In looking at the results of the Beer Test 2009, I wondered how much better than chance we were able to guess which beer was which. In other words, if for all beers one just does a random guess (with no double guesses), how many correct answers would one expect to have?

Or, to phrase this a bit more mathematically: what is the distribution for the number of fixed points of a random permutation of n elements?

First of all, the expected value of the number of fixed points is one, by a very simple argument: let X(i) denote the random variable that is 1 if the ith point was a fixed point, and 0 otherwise. Obviously, this has expected value 1/n, so by linearity of the expected value operator, the total number of expected fixed points is the sum of the X(i), ie, 1. This argument is made, for example, in Example 6.8 of Introduction to probability by Grinstead and Snell.

Note that this is exactly the same as the expected number of fixed points when we did allow double guesses, which to me was not so obvious.

As for the probability distribution: the number of permutations of n with k fixed point is, I found out, called the Rencontres number Dn,k. More information can be found on Wikipedia and Mathworld. The first few values can, of course, be found in  The On-Line Encyclopedia of Integer Sequences (OEIS).

Which was, in fact, how I found the name of this distribution: I wrote a small Mathematica function to calculate these numbers, and searching for the results with n=5 quickly gave this reference.

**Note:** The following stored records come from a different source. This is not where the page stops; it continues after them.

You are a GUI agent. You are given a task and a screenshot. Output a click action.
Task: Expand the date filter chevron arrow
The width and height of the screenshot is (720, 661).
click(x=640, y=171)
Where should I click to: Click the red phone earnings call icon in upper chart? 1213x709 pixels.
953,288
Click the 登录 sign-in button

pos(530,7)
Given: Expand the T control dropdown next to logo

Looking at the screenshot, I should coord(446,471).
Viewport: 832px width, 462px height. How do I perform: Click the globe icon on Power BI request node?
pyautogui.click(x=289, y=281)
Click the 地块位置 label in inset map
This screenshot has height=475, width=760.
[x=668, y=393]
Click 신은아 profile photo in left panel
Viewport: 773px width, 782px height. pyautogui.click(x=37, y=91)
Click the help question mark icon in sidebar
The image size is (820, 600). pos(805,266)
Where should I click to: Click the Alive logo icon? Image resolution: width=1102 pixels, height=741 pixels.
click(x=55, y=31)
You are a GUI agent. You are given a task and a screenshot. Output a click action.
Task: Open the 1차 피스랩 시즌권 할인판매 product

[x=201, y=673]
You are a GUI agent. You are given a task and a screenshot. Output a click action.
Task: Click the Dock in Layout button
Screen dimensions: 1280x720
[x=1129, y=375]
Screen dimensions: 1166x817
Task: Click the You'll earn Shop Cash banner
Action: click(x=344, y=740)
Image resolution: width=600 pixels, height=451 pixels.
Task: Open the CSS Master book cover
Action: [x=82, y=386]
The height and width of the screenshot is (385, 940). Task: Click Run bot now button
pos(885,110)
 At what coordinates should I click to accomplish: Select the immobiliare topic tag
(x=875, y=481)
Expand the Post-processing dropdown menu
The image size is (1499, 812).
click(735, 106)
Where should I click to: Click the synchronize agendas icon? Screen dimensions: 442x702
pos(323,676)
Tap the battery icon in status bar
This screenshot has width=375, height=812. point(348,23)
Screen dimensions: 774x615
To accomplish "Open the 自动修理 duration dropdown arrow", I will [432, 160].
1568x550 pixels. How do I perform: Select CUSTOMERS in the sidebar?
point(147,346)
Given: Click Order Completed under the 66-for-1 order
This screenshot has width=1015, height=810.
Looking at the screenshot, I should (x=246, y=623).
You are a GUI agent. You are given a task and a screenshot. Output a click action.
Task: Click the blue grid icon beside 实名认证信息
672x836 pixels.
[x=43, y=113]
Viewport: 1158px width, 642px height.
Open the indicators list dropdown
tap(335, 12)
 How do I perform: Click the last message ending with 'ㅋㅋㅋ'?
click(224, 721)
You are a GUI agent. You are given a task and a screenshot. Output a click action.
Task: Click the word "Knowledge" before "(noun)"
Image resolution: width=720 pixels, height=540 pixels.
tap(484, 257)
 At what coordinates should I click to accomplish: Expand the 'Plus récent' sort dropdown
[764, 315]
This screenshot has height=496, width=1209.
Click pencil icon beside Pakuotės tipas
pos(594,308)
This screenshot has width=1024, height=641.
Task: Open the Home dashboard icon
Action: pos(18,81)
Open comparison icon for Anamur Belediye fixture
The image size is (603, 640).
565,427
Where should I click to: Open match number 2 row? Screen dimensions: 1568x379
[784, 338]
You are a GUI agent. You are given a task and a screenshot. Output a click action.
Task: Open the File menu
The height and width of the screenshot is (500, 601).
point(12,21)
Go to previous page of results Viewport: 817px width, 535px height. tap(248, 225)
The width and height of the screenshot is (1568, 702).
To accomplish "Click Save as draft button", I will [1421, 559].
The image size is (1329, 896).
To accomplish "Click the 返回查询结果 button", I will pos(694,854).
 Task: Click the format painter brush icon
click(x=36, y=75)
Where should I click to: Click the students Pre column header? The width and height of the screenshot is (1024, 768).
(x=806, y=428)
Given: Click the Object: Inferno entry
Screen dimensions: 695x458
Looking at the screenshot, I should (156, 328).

Wikipedia and OEIS give some hints on how to calculate the Rencontres number; however, I will also give my ready-to-use (and, probably, horribly inefficient) Mathematica function to calculate it:

rencontre[n_, k_] := 1 /; n == 0 && k == 0
rencontre[n_, k_] := 0 /; n == 0 && k != 0
rencontre[n_, k_] := Binomial[n, k]*rencontre[n - k, 0] /; n > 0 && k > 0
rencontre[n_, k_] := n! - Sum[rencontre[n, i], {i, n}] /; n > 0 && k == 0

The idea is pretty simple: if we know Dn,0 (ie, the number of permutations with length n without fixed points), then calculating Dn,k is easy: it is the number of possibilities to pick the k correct places times the number of n-k-permutations without fixed points.

To calculate Dn,0 I simply substracted all Dn,k for k>0 from the total number of permutations, n!. This calculation could, according to Wikipedia, be done much faster, but I did not try this.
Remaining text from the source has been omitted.